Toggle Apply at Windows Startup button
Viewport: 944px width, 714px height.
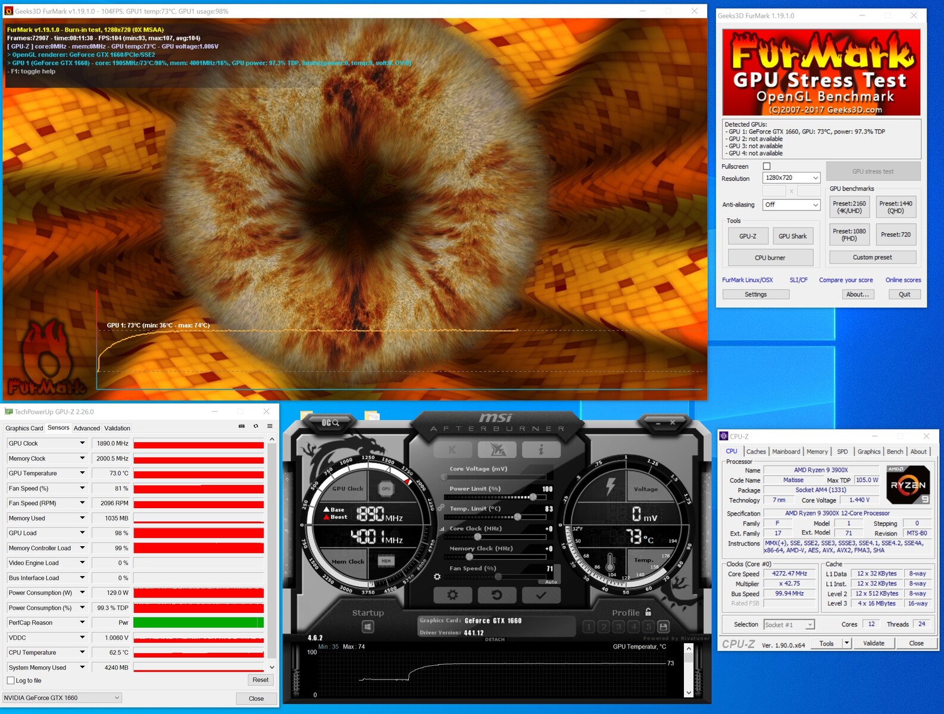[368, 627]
● ● ●
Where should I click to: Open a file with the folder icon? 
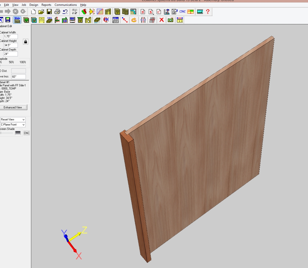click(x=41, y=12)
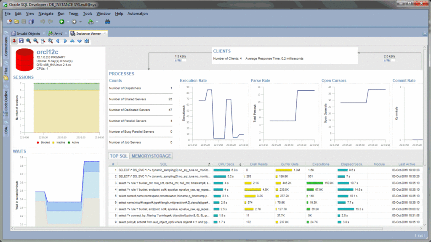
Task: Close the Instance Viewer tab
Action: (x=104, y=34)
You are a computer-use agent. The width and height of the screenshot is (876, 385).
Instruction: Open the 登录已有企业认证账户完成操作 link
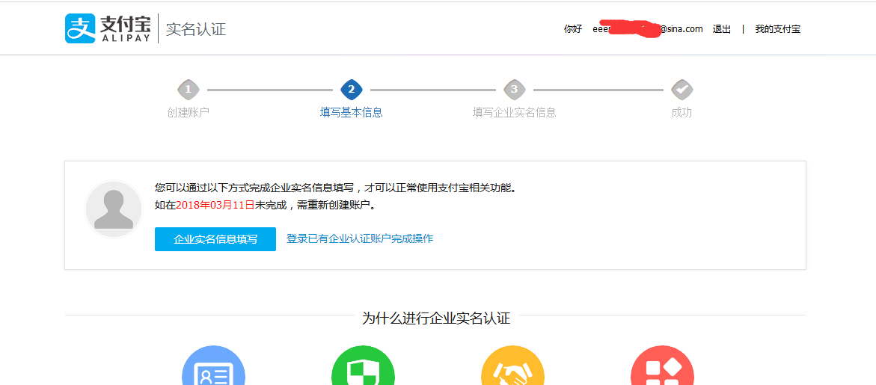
● ● ●
● **About this exercise**
Above are the records; copy exactly the lines from the one with "Where should I" through the one with "Instruction: Open the 登录已有企业认证账户完成操作 link", including both, and nothing more. Leave out pictures.

● **Output of the exercise**
Where should I click to: Open a file with the folder icon? 
click(x=41, y=12)
Task: Close the Instance Viewer tab
Action: (x=104, y=34)
You are a computer-use agent. The width and height of the screenshot is (876, 385).
Instruction: Open the 登录已有企业认证账户完成操作 link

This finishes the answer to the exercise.